Roth IRA Conversion Calculator
Last updated July 2, 2026
A Roth IRA conversion moves money from a traditional IRA or 401(k) into a Roth account, triggering income tax on the converted amount in the year of conversion but eliminating all future taxes on that money's growth and withdrawal. The strategic case for conversion is strongest during years when income is unusually low relative to expected future income — the gap between retirement and age 73 when RMDs begin is the classic conversion window, when a retiree may be in the 12 or 22 percent bracket temporarily before RMDs push them into the 24 or 32 percent bracket for decades.
The conversion calculator models the break-even point: how many years of tax-free Roth growth does it take to recoup the taxes paid on conversion? For a $50,000 conversion taxed at 22 percent, the immediate tax cost is $11,000. If the converted amount grows at 7 percent in the Roth account versus 7 percent net of taxes in the traditional account (where future withdrawals would be taxed), the break-even is approximately 7 to 10 years depending on future tax rates. The break-even shortens when future tax rates are expected to be higher than the conversion rate — either because income will be higher, tax law may shift, or RMDs will force large taxable distributions.

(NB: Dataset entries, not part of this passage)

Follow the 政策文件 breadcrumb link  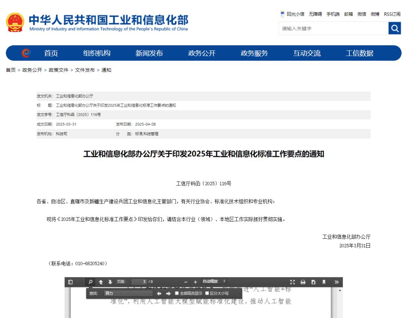pyautogui.click(x=58, y=70)
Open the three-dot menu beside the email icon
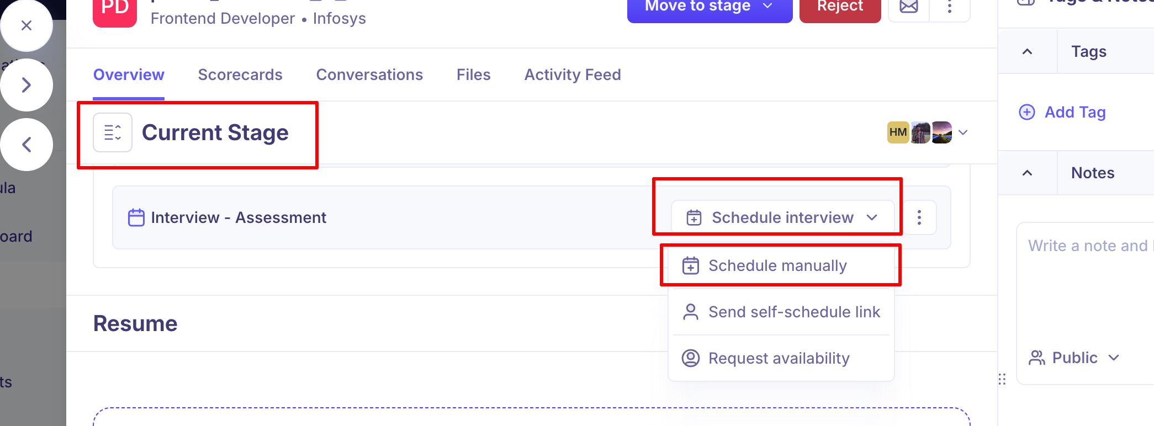The width and height of the screenshot is (1154, 426). (950, 8)
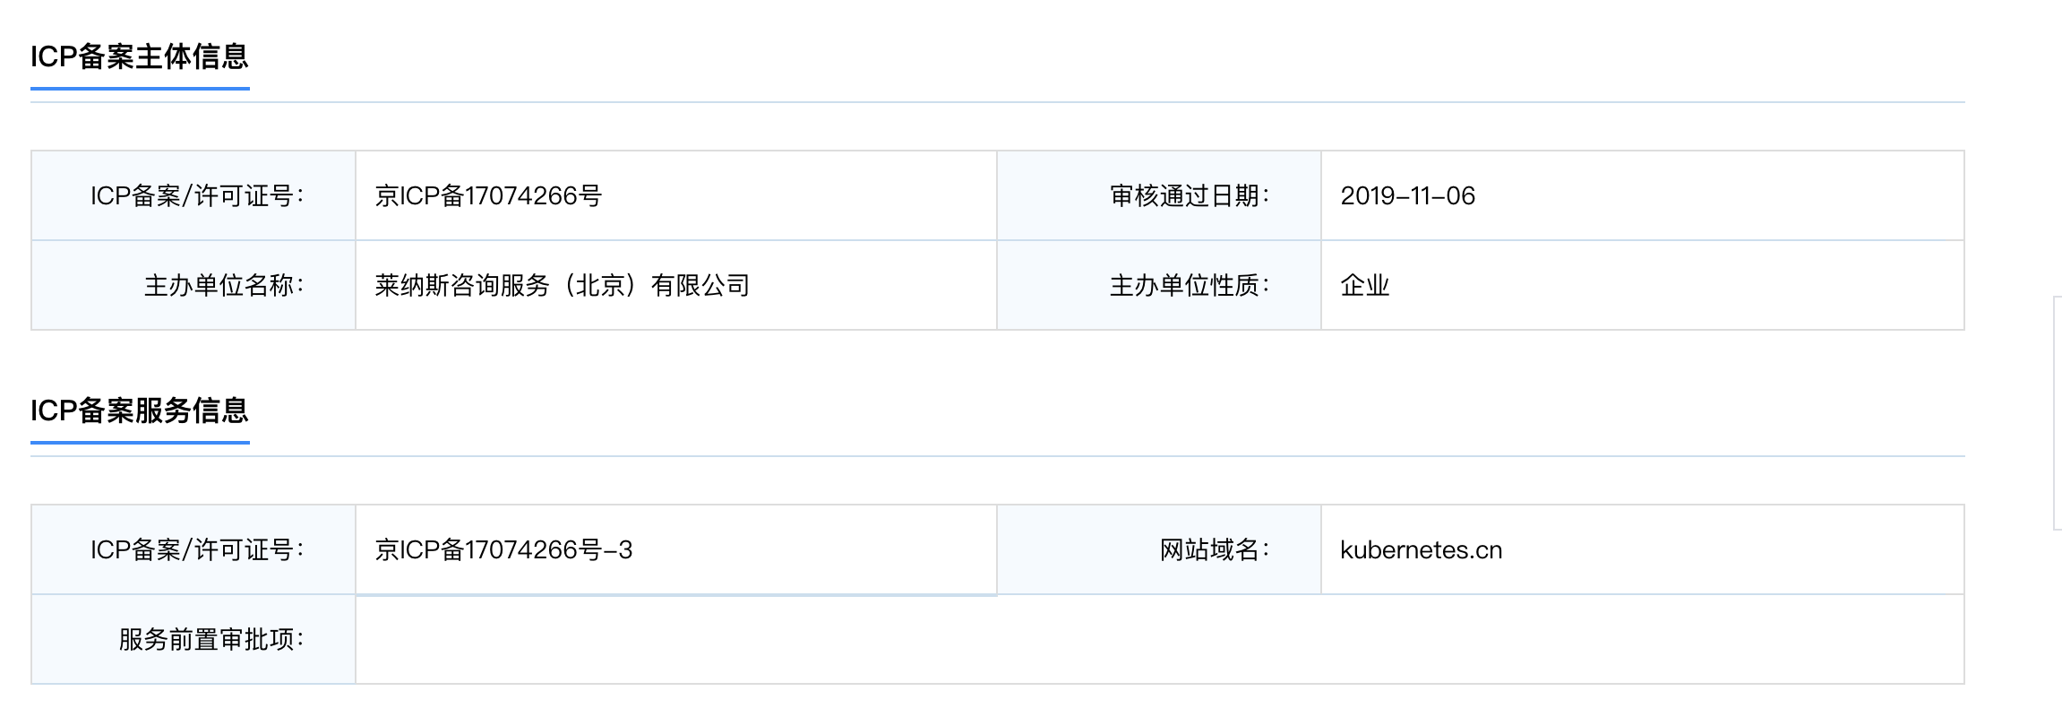Image resolution: width=2062 pixels, height=717 pixels.
Task: Click the floating side panel at right edge
Action: tap(2058, 413)
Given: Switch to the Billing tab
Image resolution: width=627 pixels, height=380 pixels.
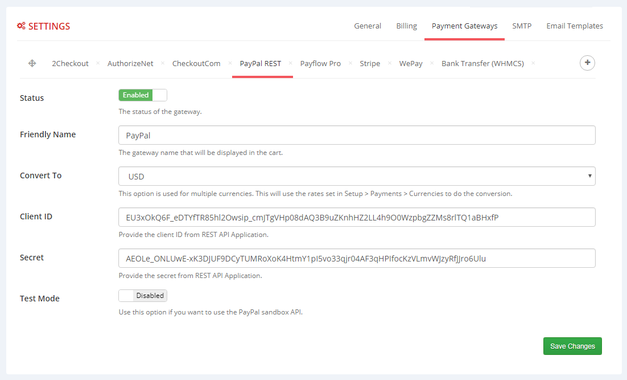Looking at the screenshot, I should tap(406, 26).
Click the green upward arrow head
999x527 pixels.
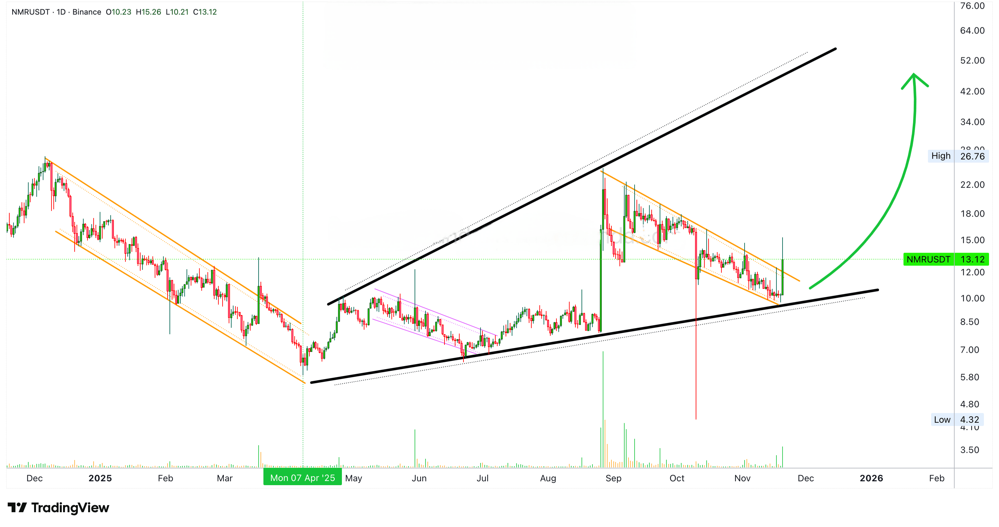coord(914,77)
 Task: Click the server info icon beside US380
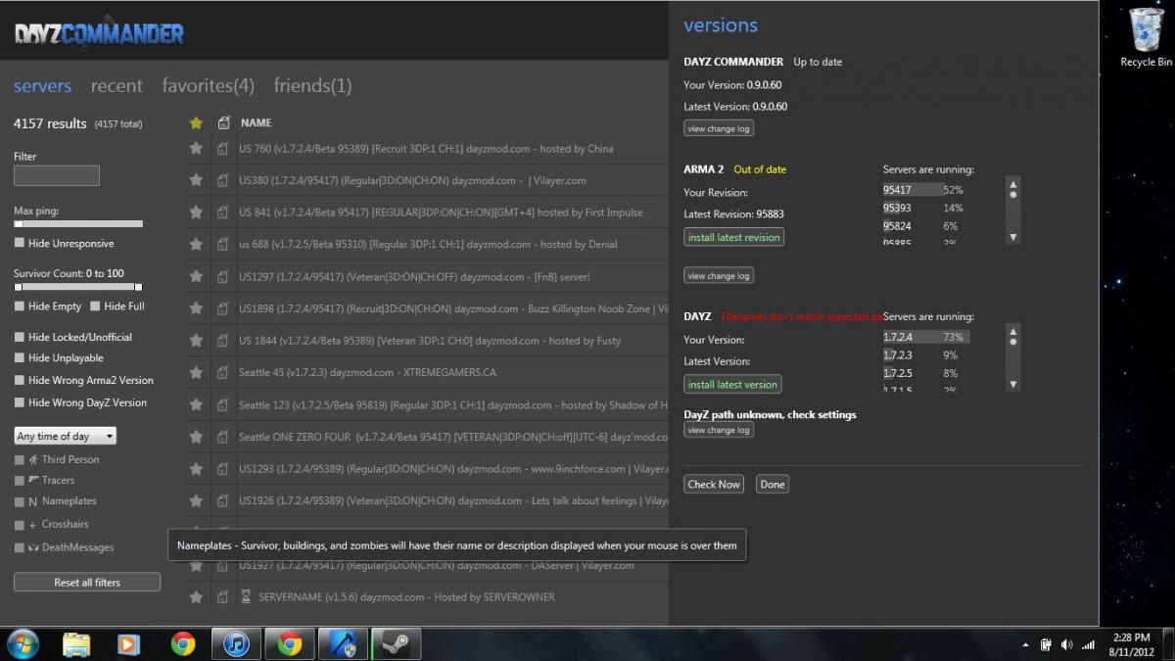[x=223, y=180]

It extends when future rates will be similar to or lower than today's conversion rate.
Modeling a partial Roth conversion in years where your income temporarily drops or where you can fill the 22 or 24 percent bracket cheaply — staying below thresholds that would trigger higher Medicare premiums or Social Security taxability is part of the analysis. Convert strategically rather than all at once, watching the tax bracket ceiling and the Medicare IRMAA thresholds as guardrails. The conversion calculator makes the break-even year visible so you can evaluate whether the tax bill today is worth the tax freedom later.